### Task to complete
Write out the records below word for word, from the first line through the line with "coordinates (19, 121).".

### Supplied information

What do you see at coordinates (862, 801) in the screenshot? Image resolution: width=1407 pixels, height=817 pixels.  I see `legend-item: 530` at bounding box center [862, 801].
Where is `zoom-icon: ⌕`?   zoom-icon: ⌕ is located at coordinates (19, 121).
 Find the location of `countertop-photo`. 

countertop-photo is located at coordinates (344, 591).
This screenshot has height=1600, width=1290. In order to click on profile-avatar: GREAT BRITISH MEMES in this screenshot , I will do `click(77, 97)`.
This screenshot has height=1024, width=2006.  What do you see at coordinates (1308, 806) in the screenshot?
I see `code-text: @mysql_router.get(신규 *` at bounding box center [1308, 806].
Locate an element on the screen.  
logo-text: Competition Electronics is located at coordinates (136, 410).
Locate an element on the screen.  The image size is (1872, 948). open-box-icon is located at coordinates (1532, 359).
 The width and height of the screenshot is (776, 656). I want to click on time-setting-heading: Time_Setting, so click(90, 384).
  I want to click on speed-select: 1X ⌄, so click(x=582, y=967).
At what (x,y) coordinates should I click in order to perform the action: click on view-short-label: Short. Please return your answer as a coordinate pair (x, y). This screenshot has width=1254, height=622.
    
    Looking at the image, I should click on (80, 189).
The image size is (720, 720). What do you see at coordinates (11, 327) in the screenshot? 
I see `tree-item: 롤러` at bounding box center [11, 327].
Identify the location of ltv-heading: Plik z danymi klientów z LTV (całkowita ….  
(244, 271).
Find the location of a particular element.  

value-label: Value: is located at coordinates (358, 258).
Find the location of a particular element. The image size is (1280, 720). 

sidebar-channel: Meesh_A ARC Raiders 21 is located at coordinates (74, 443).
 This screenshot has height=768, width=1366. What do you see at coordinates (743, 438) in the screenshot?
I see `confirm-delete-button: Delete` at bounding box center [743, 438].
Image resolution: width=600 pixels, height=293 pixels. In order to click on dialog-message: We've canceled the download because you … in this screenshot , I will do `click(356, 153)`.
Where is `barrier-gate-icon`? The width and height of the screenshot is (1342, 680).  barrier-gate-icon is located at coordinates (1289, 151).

### Exercise solution
What do you see at coordinates (862, 801) in the screenshot? Image resolution: width=1407 pixels, height=817 pixels.  I see `legend-item: 530` at bounding box center [862, 801].
Where is `zoom-icon: ⌕`?   zoom-icon: ⌕ is located at coordinates (19, 121).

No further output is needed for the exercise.